**Supplied material**
'''

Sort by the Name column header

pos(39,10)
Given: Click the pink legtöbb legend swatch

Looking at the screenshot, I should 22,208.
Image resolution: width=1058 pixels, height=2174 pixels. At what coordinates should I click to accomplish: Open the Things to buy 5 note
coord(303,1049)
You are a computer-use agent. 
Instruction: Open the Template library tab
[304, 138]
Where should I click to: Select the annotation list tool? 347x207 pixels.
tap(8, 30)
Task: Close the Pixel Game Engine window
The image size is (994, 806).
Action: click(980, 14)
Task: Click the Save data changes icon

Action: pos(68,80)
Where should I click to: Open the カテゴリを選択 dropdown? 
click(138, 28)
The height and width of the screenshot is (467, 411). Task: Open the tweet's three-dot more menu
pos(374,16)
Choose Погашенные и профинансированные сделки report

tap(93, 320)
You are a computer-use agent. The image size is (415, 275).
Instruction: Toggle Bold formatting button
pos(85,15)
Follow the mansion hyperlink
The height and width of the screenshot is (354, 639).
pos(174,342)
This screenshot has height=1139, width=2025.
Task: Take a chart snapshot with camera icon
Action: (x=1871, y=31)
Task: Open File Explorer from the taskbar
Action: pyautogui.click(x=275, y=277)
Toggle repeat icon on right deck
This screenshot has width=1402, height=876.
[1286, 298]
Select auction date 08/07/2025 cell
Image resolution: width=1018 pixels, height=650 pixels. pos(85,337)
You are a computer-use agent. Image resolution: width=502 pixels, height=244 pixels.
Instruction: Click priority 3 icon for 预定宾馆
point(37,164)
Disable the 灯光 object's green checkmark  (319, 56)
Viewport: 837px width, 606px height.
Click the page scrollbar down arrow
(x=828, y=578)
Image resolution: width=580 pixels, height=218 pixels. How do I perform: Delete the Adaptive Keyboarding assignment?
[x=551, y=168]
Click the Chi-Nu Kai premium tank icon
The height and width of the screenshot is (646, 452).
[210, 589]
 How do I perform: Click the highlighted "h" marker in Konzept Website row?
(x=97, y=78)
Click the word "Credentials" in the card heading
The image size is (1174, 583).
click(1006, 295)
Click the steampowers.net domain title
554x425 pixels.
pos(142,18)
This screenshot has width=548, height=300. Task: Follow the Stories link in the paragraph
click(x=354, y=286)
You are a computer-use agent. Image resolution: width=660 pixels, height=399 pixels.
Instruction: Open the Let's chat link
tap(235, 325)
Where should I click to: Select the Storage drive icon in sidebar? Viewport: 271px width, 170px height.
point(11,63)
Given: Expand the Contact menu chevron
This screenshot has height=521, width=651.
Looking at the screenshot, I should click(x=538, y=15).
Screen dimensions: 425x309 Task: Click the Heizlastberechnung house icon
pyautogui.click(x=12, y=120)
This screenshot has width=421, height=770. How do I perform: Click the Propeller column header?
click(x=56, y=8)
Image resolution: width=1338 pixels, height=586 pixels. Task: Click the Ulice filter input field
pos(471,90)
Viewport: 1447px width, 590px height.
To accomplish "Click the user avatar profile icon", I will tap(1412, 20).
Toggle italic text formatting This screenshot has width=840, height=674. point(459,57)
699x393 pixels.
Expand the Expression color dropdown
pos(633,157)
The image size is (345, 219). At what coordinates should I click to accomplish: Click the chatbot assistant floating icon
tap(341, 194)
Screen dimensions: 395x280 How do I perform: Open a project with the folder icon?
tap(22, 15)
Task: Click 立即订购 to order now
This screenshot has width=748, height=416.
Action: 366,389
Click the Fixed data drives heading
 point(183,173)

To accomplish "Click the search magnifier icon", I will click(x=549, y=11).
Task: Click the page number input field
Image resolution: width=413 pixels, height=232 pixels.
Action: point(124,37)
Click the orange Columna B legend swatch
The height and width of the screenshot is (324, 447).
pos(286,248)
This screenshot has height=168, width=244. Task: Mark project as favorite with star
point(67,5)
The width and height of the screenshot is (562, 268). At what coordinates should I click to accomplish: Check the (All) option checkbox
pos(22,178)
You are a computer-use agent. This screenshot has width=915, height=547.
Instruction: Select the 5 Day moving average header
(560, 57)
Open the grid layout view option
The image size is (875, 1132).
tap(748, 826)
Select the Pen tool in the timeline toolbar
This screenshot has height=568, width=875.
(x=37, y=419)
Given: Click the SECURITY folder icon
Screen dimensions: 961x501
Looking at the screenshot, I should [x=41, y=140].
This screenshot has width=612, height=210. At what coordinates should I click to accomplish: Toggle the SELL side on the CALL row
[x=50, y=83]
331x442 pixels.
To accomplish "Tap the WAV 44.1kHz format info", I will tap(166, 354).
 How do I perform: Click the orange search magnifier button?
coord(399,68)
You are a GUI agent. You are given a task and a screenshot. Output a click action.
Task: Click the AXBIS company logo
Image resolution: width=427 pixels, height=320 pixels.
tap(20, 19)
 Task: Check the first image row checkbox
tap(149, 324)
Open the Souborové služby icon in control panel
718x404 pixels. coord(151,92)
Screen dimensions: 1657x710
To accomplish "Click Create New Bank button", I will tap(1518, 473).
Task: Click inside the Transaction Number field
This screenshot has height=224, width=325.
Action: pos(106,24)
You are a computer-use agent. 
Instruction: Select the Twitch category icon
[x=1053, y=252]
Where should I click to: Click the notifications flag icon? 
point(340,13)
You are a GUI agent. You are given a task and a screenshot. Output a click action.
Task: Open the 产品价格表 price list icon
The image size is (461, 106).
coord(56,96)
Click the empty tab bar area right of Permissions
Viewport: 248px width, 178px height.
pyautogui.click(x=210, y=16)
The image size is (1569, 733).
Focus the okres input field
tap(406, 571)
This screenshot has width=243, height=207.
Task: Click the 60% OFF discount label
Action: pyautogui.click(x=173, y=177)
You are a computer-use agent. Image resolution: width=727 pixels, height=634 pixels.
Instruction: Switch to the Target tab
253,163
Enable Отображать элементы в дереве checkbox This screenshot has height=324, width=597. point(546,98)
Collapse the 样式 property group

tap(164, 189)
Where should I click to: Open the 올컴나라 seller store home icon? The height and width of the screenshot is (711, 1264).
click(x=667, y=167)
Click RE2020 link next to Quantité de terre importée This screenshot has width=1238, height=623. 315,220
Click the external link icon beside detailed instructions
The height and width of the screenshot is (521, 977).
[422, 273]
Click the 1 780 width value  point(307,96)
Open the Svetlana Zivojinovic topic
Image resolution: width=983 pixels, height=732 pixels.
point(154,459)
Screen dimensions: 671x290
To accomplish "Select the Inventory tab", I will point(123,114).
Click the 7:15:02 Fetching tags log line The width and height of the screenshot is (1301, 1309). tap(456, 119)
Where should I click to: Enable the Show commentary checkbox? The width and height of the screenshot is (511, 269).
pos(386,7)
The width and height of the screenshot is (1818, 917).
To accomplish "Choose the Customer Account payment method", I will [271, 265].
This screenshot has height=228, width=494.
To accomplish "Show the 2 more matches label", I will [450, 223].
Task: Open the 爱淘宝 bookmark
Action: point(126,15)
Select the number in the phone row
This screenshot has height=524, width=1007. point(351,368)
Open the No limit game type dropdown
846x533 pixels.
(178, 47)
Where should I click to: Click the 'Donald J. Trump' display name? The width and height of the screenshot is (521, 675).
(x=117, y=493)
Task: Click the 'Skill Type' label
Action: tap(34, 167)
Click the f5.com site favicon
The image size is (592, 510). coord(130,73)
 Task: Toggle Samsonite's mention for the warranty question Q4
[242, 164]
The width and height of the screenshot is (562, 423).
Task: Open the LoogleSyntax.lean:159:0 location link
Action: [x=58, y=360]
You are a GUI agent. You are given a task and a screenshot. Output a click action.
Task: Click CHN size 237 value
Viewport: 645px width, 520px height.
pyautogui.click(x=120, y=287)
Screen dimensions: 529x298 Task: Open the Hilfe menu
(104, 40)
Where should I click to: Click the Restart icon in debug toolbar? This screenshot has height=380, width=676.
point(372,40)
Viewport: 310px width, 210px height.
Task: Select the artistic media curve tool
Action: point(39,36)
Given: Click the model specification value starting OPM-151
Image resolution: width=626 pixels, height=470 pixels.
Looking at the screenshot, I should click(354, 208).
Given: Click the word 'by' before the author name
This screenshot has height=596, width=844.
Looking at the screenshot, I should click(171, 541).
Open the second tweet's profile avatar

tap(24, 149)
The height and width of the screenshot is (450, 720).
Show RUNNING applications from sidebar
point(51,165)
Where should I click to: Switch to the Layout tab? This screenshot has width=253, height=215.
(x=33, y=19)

'''

**What to produce**
Extract from the listing above the lines between the line containing "Click the external" and the line containing "Open the Svetlana Zivojinovic topic", keeping both of those lines. Output nothing else.

**Exercise solution**
Click the external link icon beside detailed instructions
The height and width of the screenshot is (521, 977).
[422, 273]
Click the 1 780 width value  point(307,96)
Open the Svetlana Zivojinovic topic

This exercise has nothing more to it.